Dietrich Bonhoeffer wrote an amazing, tiny commentary on Genesis 1-3 titled, Creation and Fall, Temptation. He once boasted that it was better then other commentaries that were many times longer. It is a refreshing and helpful explanation of those pesky and contentious passages in the proto-History. This book is Bonhoeffer at his best, and if you ever desired to have a short introduction to Genesis that is accessible for your friends, yet surprises scholars, this is it!
In Genesis 1:6-10, the Ancient Near East Cosmology is presented to us. In the Bronze Age, there was believed to be a firm layer in the sky, that held a celestial ocean overhead, and in this firmament were the stars, and the Sun rolled across this firmament, and there are many other features that I won't describe now. Many Creation Myths have been discovered that are older than the Biblical Narrative and have striking similarities to Genesis: the most famous being the Babylonian Epic, Enûma Eliš. The striking similarity with the Babylonian, Sumerian and ANE Creation Myths, show that Genesis is truly an Ancient document and had an origin in this time period, even if it is younger. However, the similarity also raises the question of Genesis uniqueness and the possibility of accepting Genesis as straight forward literal history as we are familiar with today.
The older 'orthodox' interpretation of Genesis 1-3, and all of the proto-history, has been to reconcile the peculiarities and oddities of these verses, especially Genesis 1:6-10, with modern Cosmologies. The father and exemplary of this reinterpretation was the genius of John Calvin, that explained this passage by explaining that the ocean above firmament recored to clouds.
In the following refreshing and honest selection of Bonhoeffer's commentary on this particular text, Genesis 1:6-10, he isn't vexed by bible difficulty but accepts the text as it is incarnated.

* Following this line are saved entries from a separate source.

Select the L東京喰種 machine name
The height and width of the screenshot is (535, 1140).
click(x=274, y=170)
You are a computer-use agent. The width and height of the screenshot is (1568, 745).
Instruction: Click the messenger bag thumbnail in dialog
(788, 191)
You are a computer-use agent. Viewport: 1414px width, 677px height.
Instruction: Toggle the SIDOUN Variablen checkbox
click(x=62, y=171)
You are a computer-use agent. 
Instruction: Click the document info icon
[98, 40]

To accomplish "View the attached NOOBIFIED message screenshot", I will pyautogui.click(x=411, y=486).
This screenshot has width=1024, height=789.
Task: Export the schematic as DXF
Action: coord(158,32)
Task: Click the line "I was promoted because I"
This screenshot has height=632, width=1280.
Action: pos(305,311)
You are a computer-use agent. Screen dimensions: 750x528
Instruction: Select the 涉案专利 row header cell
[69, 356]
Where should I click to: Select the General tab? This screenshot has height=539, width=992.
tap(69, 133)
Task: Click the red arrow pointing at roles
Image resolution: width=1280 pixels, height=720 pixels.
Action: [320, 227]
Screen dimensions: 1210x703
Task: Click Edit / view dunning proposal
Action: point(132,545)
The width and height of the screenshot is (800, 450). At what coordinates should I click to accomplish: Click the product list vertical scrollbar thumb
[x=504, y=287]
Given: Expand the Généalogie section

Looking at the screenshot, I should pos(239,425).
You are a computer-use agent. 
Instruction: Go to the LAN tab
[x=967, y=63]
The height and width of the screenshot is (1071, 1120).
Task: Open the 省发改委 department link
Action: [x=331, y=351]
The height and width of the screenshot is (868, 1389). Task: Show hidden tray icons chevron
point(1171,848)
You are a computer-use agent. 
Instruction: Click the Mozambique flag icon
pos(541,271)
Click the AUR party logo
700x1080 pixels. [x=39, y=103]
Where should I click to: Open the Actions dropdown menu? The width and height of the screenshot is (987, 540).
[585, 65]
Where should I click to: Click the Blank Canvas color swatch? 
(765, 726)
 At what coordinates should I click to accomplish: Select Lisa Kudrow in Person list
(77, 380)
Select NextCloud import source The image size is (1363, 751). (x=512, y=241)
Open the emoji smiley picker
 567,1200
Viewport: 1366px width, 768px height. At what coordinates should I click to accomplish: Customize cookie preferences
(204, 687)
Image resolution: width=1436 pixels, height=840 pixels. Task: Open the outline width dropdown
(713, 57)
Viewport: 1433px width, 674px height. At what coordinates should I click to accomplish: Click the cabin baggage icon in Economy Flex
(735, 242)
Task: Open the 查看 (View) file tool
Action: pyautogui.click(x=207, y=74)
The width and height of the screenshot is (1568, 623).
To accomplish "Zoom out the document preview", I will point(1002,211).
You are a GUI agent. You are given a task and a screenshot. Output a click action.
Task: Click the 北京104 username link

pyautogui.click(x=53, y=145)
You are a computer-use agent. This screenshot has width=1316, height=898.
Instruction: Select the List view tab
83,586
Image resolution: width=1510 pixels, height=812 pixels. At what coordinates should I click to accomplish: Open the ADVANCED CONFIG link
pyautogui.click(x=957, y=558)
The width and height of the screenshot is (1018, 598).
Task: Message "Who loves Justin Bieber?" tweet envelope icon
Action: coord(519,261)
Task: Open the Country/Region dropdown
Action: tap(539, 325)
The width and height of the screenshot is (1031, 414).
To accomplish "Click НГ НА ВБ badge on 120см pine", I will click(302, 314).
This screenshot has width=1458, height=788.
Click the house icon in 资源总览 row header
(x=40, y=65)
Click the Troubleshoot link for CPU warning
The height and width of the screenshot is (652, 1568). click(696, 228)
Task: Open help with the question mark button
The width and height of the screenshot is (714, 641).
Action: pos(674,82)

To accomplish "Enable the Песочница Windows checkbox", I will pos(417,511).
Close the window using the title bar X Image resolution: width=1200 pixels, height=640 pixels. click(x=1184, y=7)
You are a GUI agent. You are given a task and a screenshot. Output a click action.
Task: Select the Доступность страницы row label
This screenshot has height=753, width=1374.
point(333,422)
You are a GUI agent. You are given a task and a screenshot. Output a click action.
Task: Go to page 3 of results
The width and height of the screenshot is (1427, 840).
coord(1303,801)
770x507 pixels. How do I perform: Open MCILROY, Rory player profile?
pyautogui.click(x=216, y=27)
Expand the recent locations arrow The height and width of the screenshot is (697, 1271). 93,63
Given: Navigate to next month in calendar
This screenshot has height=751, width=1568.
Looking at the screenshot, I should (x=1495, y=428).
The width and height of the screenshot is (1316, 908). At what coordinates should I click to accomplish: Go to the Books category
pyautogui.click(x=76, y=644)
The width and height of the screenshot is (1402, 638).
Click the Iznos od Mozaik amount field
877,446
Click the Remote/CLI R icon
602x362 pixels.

This means that Bonhoeffer understands that the Word of God and the Doctrine of Creation is revealed to us through the humble form of the ANE Cosmology. In no way is Bonhoeffer dismissing the Word of God, or mocking it, but faces the maelstrom of this challenging texts and sails effortlessly through it.
[Genesis 1.6-10] And God said, ''Let there be a firmament in the midst of the waters, and let it separate the waters from the waters." And God made the firmament and separated the waters which were under the firmament from the waters which were above the firmament. And it was so. And God called the firmament Heaven. And there was evening and there was morning, a second day. And God said, "Let the waters under the heavens be gathered to gether into one place, and let the dry land appear." And it was so. God called the dry land Earth, and the waters that were gathered together he called Seas. And God saw that it was good.
Here we have before us the ancient world picture in all its scientific naïveté. While it would not be advisable to be too mocking and self-assured, in view of the rapid changes in our own knowledge of nature, undoubtedly in this passage the biblical author stands exposed with all the limitations caused by the age in which he lived. The heavens and the seas were not formed in the way he says: we would not escape a very bad conscience if we committed ourselves to any such statement. The idea of verbal inspiration will not do. The writer of the first chapter of Genesis is behaving in a very human way. Considering all this there is apparently very little to say about this section. And yet something completely new occurs on this next day of creation. The world of the fixed, the firm, the unchangeable, the unliving comes into being.
It is characteristic that those works of creation which are most distant and strange to us in their fixedness, immutability and repose, were created in the beginning . Unaffected by human life the fixed world stands before God, unchangeable and undisturbed. An eternal law binds it. This law is nothing but the command of the Word of God itself.